Except, as Mulligan explains, nobody makes 87 octane. “What you call regular unleaded gasoline is actually a blend of subgrade gasoline, which is 84 octane, and a premium grade, which comes out of the refinery at 92 octane,” he says.
The biggest selling fuel grade for Vitus is diesel in Western Alaska, mainly to electric utilities. With its marine services, the company delivers gasoline and diesel to more than 100 different stops from the Arctic to the Aleutians and up the tributary rivers in between.
“Diesel drives the commercial sector almost 100 percent,” Mulligan says. “I mean, everything from road equipment to all the construction equipment to the industrial equipment up on the Slope and the fishing fleet. It’s really the lifeblood of the state.”
The tug Dale R. Lindsey, named for the former owner of Petro 49, articulates with a chartered barge at the Petro Marine dock in Ketchikan.
The Southeast Alaska fuel market, unlike gas stations on the road system, is supplied mainly from refineries in Anacortes, Washington and Burnaby, British Columbia, near Vancouver.
Three Markets
Alaska is a large enough state to have three different fuel markets. While the central region depends on the Kenai Refinery, Southeast Alaska is largely supplied by US-flagged barges from Marathon’s refinery in Anacortes, Washington or the Burnaby Refinery near Vancouver, British Columbia.

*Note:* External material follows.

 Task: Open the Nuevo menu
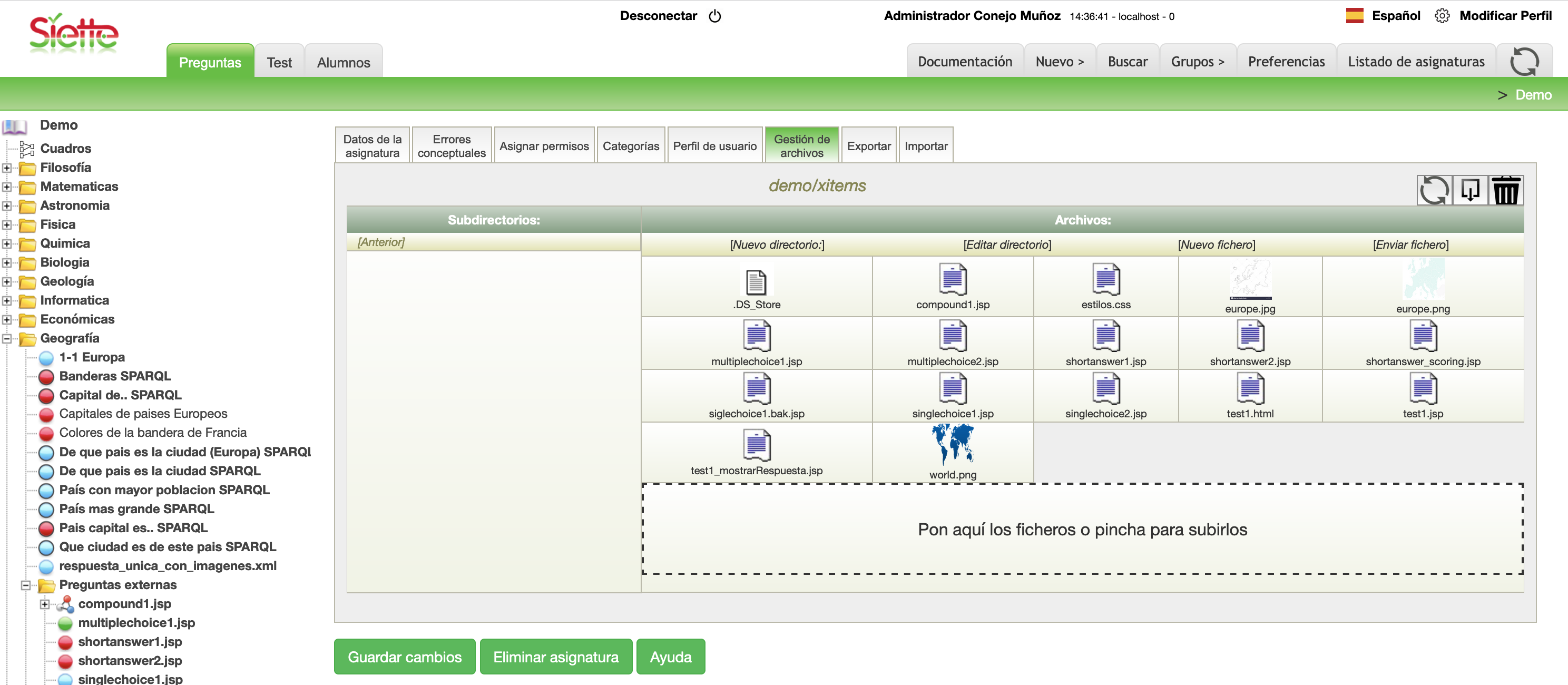point(1059,62)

“Western Alaska is primarily supplied by foreign-flagged tankers out of either Korea or Japan,” Mulligan explains, and the job of fuel companies is to carry the imported product ashore. “Barges bring all of that product into their tank farms and into some of the smaller rural villages directly off of those tankers.”
Smith adds, “It’s a totally different supply chain than, say, a community on the Parks Highway where the boat piece of it is very small.” Smith grew up in Aleknagik, inland from Dillingham, and unloaded tankers for the company started by his grandfather, Smith Lighterage Company.

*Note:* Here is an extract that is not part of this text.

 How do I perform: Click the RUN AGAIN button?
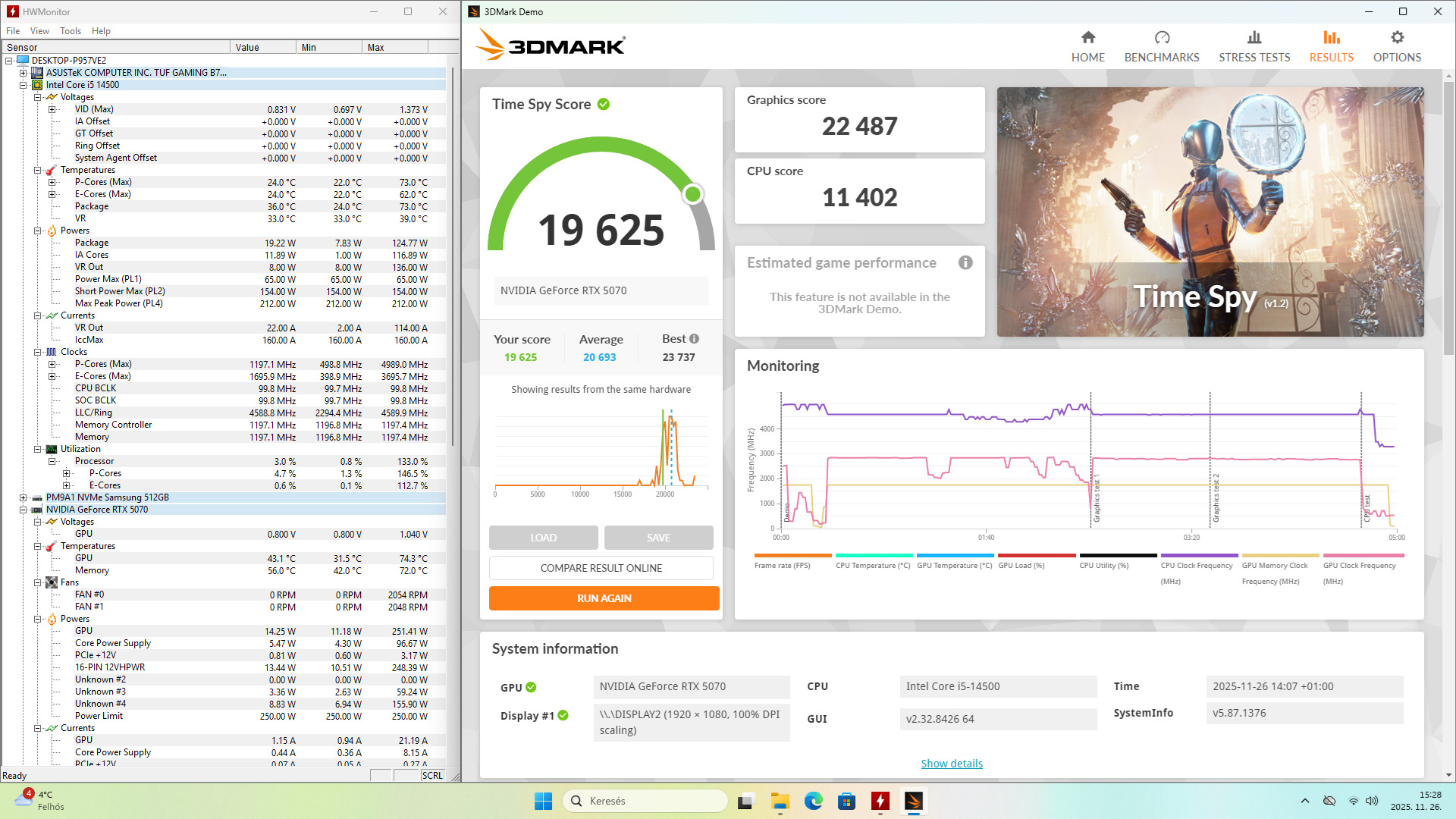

To this day, he’s still doing his grandfather’s job, albeit as CEO of Vitus. “We’re continuing to provide a fuel supply line for Western Alaska,” Smith says, “and we are expanding our service offering, providing a choice and expanding our footprint here in Alaska.”
Mulligan also sees the rural Alaska market as an important responsibility, given that rural communities don’t have a lot of other options. “We really work hard to be able to make sure that we’re meeting everybody’s expectations out there, that nobody’s gonna be left in the lurch or have to face any kind of hard choices or outages or anything like that. That can be just an inconvenience [in Anchorage] but it can be a matter of life and death for some of those smaller communities,” Mulligan says.
Alaska is so big that supplying fuel requires different solutions to energy and transportation needs, Mulligan adds. Even when the system works perfectly, customers might grumble, hardly realizing the effort that goes into putting fuel at convenient corner stops.
“This isn’t really something that I think we do to get our names in the headlines,” Mulligan says. “When a fuel company or when anything fuel related shows up in media, usually it’s not for a very good reason. So we kind of figured that, you know, no news is good news.”